In a concerning turn of events, Clean Up Alabama, formerly known as Clean Up Prattville, has launched a campaign to reshape Alabama’s public libraries and remove LGBTQ+ books. Here’s the full story.
The Controversial Plans
Clean Up Alabama’s controversial plans were recently exposed in an email sent to its supporters, detailing their intention to amend the Anti-Obscenity Law.
The group’s agenda includes removing specific books and imposing severe penalties, including imprisonment, on librarians who provide LGBTQ+ books to kids.
If the new law passes, librarians could face up to one year in jail and a fine of $10,000.
Clean Up Alabama contends that any LGBTQ+-related content falls under the category of “material harmful to minors.”
Their website says that Alabama libraries are sharing books designed to confuse children about sexuality and expose them to inappropriate material.
This viewpoint was reinforced by Clean Up Alabama member Hannah Rees, who voiced her concerns during a Prattville City Council meeting, highlighting Trans content aimed at young readers.
Rees said, “When we are talking about sexual content for kids is where I draw the line that is all that we are saying. The books we originally found were just very radical, gender ideologies, where it was talking to kids, very, very small kids, about transitioning into the opposite sex.”
A pivotal moment occurred during a city council meeting in Prattville, where Clean Up Alabama sought to strip the local library of its autonomy through a service contract.
Don’t Say Gay Law
Despite a close vote, the Prattville City Council ultimately rejected the proposal in a 4-3 decision, safeguarding the library’s independence.
Beyond their aim to penalize librarians, Clean Up Alabama’s objectives extend to influencing legislation in schools and public spaces.
They seek to align library practices with Alabama’s version of the Don’t Say Gay law, and they endorse House Bill 401, which categorizes drag performances as “sexual conduct.”
This move implies that LGBTQ+ content should be classified similarly.
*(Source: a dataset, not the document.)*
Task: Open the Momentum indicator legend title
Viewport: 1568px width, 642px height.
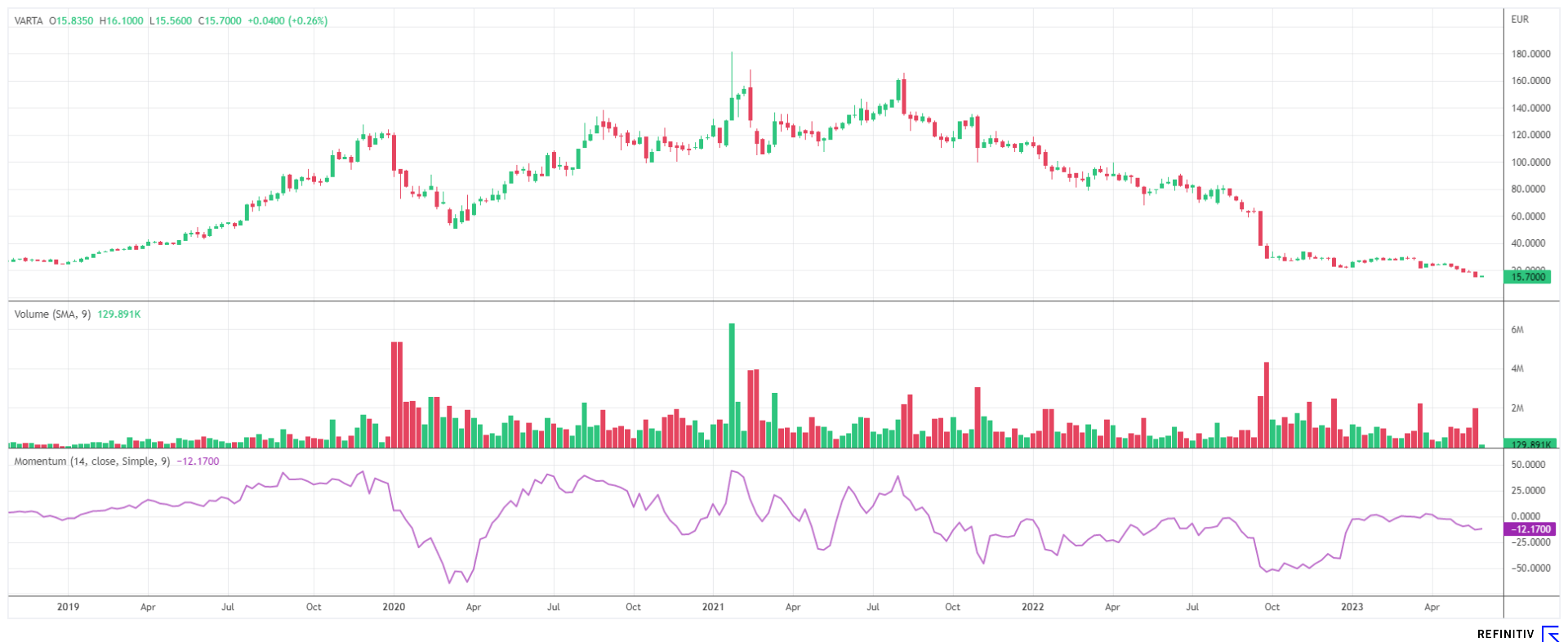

Surprisingly, Clean Up Alabama has garnered support from at least four Alabama legislators, including House Majority Leader Scott Stadthagen, who sponsored the state’s Don’t Say Gay bill.
The Governor’s Concern
Moreover, a letter from Governor Kay Ivey expressed similar concerns regarding the exposure of children to sexually suggestive materials.
Ivey pointed to specific books in libraries, such as “Who Are You? The Kid’s Guide to Gender Identity” and “The Pronoun Book,” as areas of concern.
Several social media users expressed their thoughts on the incident.
One Twitter user wrote, “This is child endangerment – we need these laws to protect our most vulnerable, our children.”
Another user added, “It’s Alabama. Maybe they should worry more about people marrying their family members rather than a nonissue.”
A third user commented, “Alabama is now all it will ever be. It will always be a homophobic, racist, bigoted state on welfare claiming they love god.”